The issue of regional connectivity also features in the negotiations. Azerbaijan has renewed its longstanding demand for an overland transport corridor through southern Armenia, linking mainland Azerbaijan with the Nakhchivan exclave — a region that borders Turkiye, Baku’s close ally. The so-called “Zangezur corridor” remains a point of contention, with Armenia raising sovereignty concerns.
Thursday’s meeting is the first between the two leaders since May, when they met on the sidelines of the European Political Community summit in Tirana, Albania.
Efforts to normalise relations in the wider region have also seen increased diplomatic engagement. In June, Prime Minister Pashinyan made a rare visit to Istanbul, where he held talks with Turkish President Recep Tayyip Erdogan. Armenian officials hailed the meeting as a “historic” step toward regional stability.
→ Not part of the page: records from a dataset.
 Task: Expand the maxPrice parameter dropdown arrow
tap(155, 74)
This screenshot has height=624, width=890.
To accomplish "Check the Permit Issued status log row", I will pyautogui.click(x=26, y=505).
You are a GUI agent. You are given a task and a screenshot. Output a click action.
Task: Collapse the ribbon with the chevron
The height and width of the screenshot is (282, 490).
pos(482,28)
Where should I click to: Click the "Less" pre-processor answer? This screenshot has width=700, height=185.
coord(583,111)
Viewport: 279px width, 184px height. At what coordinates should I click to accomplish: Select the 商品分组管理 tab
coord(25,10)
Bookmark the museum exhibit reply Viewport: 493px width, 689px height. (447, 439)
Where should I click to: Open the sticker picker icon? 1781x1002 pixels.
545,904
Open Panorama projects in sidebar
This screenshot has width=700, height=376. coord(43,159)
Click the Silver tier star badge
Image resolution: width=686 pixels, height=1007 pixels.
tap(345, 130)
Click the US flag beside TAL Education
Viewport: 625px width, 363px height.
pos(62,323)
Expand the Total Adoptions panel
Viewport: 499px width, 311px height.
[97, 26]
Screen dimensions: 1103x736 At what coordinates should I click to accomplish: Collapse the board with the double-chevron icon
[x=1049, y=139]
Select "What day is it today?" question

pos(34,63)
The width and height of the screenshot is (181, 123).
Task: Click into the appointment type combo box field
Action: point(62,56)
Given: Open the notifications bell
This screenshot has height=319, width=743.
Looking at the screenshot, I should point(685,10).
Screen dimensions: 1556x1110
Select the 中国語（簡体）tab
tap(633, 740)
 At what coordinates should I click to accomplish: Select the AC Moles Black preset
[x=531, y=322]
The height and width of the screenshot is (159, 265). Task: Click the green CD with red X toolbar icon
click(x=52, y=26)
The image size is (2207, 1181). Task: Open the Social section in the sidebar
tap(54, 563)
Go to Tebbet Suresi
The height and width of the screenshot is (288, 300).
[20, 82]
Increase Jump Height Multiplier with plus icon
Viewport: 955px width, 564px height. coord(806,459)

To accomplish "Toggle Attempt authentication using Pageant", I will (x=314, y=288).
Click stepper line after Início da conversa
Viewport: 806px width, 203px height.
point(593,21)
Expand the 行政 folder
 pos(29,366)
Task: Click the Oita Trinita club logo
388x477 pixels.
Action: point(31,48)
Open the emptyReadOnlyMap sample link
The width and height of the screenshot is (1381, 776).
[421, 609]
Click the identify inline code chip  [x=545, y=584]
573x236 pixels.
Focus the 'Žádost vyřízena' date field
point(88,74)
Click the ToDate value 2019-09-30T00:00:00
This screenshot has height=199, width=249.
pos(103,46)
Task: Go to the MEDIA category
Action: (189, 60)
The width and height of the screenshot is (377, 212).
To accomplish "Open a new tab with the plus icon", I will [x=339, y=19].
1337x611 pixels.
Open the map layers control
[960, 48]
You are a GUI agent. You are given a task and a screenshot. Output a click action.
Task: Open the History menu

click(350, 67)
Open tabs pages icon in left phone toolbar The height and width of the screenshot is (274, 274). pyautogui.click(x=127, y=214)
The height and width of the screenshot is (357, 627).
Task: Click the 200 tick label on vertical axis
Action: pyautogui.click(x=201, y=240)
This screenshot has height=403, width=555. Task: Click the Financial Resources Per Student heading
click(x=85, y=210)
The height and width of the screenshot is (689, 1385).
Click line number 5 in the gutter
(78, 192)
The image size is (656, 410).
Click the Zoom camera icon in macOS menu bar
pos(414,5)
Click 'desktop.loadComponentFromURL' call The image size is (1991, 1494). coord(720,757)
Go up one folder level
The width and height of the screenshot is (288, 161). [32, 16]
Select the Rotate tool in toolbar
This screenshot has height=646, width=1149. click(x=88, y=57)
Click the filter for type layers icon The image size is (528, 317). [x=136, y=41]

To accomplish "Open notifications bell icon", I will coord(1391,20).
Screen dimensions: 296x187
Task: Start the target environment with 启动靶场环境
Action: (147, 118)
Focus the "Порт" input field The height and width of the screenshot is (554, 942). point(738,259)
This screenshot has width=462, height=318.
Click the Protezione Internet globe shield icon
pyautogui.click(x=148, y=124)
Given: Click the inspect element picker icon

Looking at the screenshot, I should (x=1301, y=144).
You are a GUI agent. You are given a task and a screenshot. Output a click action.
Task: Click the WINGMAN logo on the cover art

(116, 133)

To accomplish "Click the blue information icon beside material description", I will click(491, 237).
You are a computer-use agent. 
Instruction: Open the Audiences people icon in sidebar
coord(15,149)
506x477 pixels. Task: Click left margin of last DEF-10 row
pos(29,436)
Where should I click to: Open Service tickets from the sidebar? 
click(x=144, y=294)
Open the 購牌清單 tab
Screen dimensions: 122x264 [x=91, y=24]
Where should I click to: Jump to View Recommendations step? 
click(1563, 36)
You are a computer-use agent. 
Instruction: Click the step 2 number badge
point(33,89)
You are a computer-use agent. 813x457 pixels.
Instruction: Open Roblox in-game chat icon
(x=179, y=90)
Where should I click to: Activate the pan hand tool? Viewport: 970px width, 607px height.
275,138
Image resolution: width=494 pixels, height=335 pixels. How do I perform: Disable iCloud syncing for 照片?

The protracted dispute between Armenia and Azerbaijan dates back to the late 1980s, when war broke out over the Nagorno-Karabakh region — then an ethnic Armenian-majority enclave within Azerbaijan. The conflict led to two full-scale wars and the displacement of hundreds of thousands of people, including Muslim Azeris from Armenia and Christian Armenians from Azerbaijan.
Although Azerbaijan regained control over much of Nagorno-Karabakh in a lightning offensive in 2020, followed by a brief operation in 2023 that brought the remaining separatist territory under its authority, tensions have continued to simmer.
This week, US Secretary of State Marco Rubio expressed optimism about the prospects for peace, calling for a swift conclusion to the talks and commending the UAE for facilitating the latest round of dialogue.